Summary of Comments ( 132 )
https://news.ycombinator.com/item?id=43799396
Hacker News users discussing Tavianator's "Parallel ./configure" post largely focused on the surprising lack of parallel configure scripts by default. Many commenters shared similar experiences of manually parallelizing configure processes, highlighting the significant time savings, especially with larger projects. Some suggested reasons for this absence include the perceived complexity of implementing robust parallel configure scripts across diverse systems and the potential for subtle errors due to dependencies between configuration checks.
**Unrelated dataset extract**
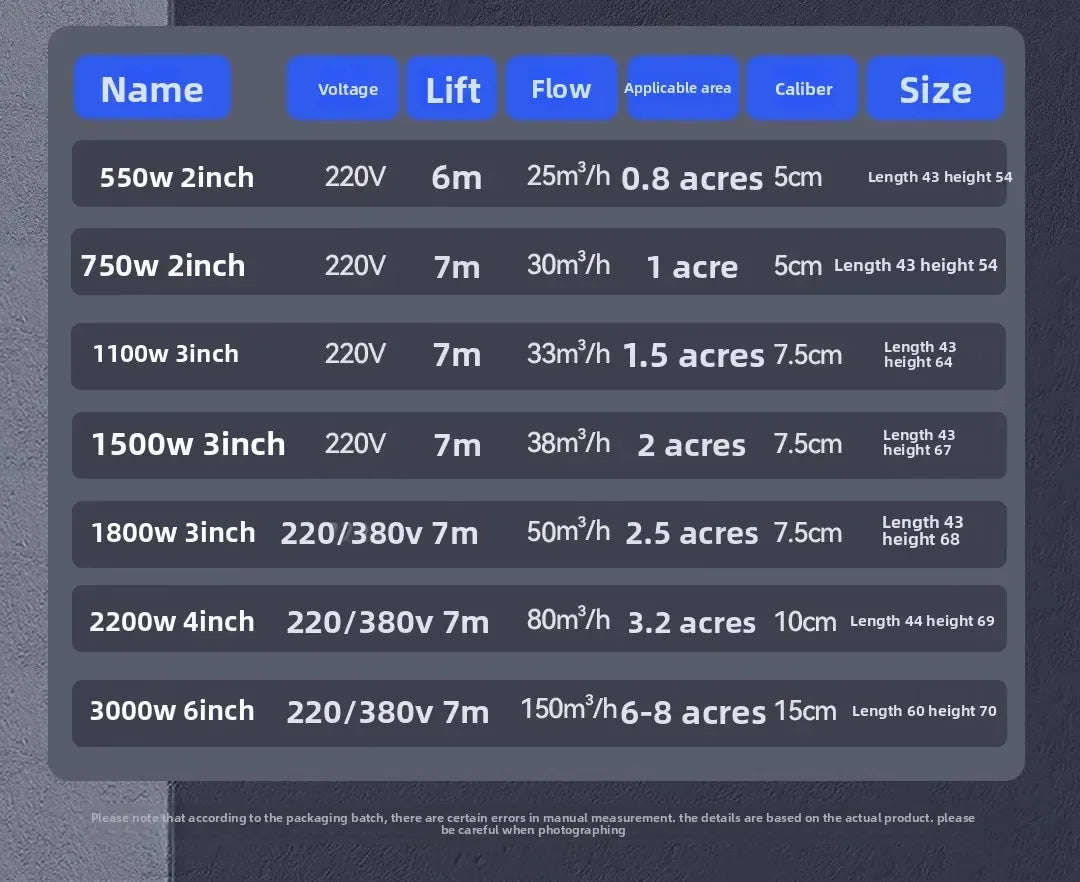Select the 3000w 6inch model row
Image resolution: width=1080 pixels, height=882 pixels.
(539, 713)
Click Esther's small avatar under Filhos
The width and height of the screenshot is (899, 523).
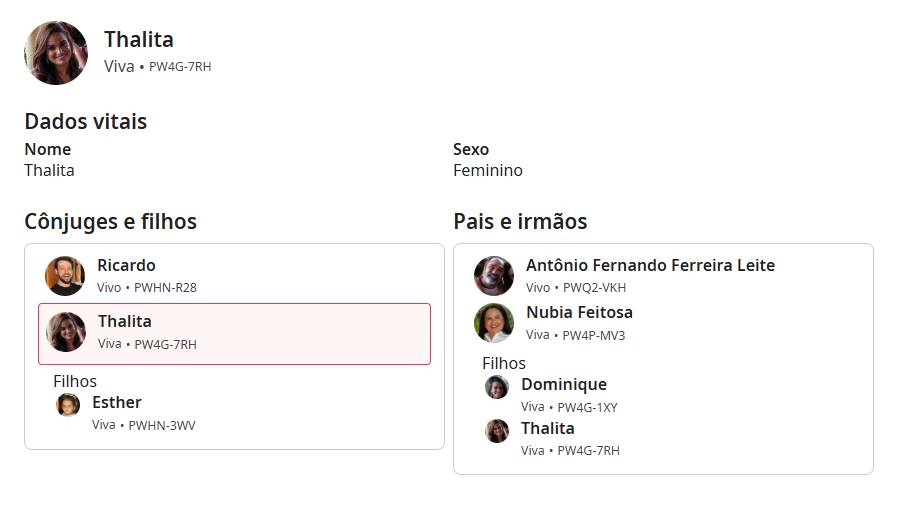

One user pointed out that Ninja's recursive make implementation offers a degree of parallelism during the build stage, potentially mitigating the need for parallel configuration. The discussion also touched upon alternative build systems like Meson and CMake, which generally handle parallelism more effectively.
The Hacker News post "Parallel ./configure" with the ID 43799396 discusses the linked blog post about making the
./configurestep in software builds faster, specifically by parallelizing it. The comments section contains several interesting points.One commenter points out that the proposed method primarily benefits projects that are already using recursive Make, and suggests that projects not using recursive Make could see even greater speedups by adopting it. They explain that the core issue isn't
./configureitself being slow, but rather the repeated execution of small programs it invokes to probe system capabilities. Recursive Make helps by allowing these probes to run in parallel within subdirectories.Another commenter mentions that Meson, a popular build system, already incorporates many of these techniques by design. They argue that Meson's approach offers additional advantages, including cross-compilation support and a simpler syntax. This comment sparks a brief discussion about the merits of different build systems and whether the techniques discussed in the article could be backported to autoconf-based projects.
Some users express skepticism about the real-world benefits of parallelizing
./configure, arguing that it's often not the bottleneck in the build process. They suggest that optimizing other parts of the build, such as compilation, would yield more significant improvements.One user shares their experience of using a similar approach with the Ninja build system and highlights the importance of ensuring correct dependency tracking to prevent race conditions during the configuration process.
Another commenter raises the point that the number of CPU cores available might not be the limiting factor for configuration speed. They suggest that I/O operations, such as disk access, could be the real bottleneck, especially in virtualized environments.
Finally, a few commenters discuss the challenges of parallelizing
./configurein complex projects with intricate dependencies between configuration tests. They point out that simply running tests in parallel without proper synchronization could lead to incorrect results or build failures.